8. Figures from the sheriff’s office suggest that roughly 8,000 felony defendants got out of jail between September 7 and February 6 by posting bond. Figures from the clerk’s office suggest that judges ordered 1,247 BFWs in felony cases during that period. The BFWs cover roughly 15.6 percent of the defendants, assuming just one BFW per defendant. The rate is higher than the 12.1 percent for inmates released in disregard of ICE detainers. A shortcoming with this comparison is that the “roughly 8,000” figure refers to a 7,785-9,089 range provided by the sheriff’s office, which says it can’t quickly determine the felony/misdemeanor status of 1,304 cases. Another shortcoming is that the clerk’s office does not track when defendants were released from jail. The 1,247 figure, therefore, pertains to the five-month period but not the 8,000 defendants per se.

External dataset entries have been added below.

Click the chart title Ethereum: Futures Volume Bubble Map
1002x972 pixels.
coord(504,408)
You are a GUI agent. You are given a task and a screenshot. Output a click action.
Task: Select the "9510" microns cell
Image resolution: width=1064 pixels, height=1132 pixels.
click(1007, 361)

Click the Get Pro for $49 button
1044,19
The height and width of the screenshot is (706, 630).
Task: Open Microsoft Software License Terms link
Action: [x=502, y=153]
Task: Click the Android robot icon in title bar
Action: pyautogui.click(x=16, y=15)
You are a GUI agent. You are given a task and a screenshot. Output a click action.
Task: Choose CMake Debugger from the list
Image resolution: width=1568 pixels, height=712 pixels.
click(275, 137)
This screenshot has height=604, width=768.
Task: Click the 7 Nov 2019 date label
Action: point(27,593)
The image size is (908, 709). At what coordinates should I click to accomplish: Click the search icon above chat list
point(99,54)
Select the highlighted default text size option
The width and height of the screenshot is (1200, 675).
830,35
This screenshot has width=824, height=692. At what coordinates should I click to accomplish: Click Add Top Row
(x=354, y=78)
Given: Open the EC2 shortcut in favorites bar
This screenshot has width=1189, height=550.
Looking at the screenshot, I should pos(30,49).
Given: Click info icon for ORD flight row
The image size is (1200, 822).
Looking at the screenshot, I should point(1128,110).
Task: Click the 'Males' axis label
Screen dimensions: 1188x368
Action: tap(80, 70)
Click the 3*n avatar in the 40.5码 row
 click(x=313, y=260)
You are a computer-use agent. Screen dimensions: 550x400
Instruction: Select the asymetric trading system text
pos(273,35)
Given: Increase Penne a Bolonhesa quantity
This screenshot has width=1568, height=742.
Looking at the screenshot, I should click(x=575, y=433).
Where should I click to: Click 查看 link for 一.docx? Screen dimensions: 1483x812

9. In the DOJ study, judges named 21 percent of the defendants on a warrant for failure to appear in court. Given the median 92 days from arrest to adjudication, 0.23 percent per day got such a warrant. That rate is higher than the 0.16 percent for inmates released in disregard of ICE detainers. A shortcoming with this comparison is that the detainer group includes just those who posted bond. The DOJ group includes additional pretrial-defendant types, such as those released on personal recognizance. Another shortcoming is that the median time, 92 days, refers to all counties in the DOJ study. The figure for Cook County alone was not available.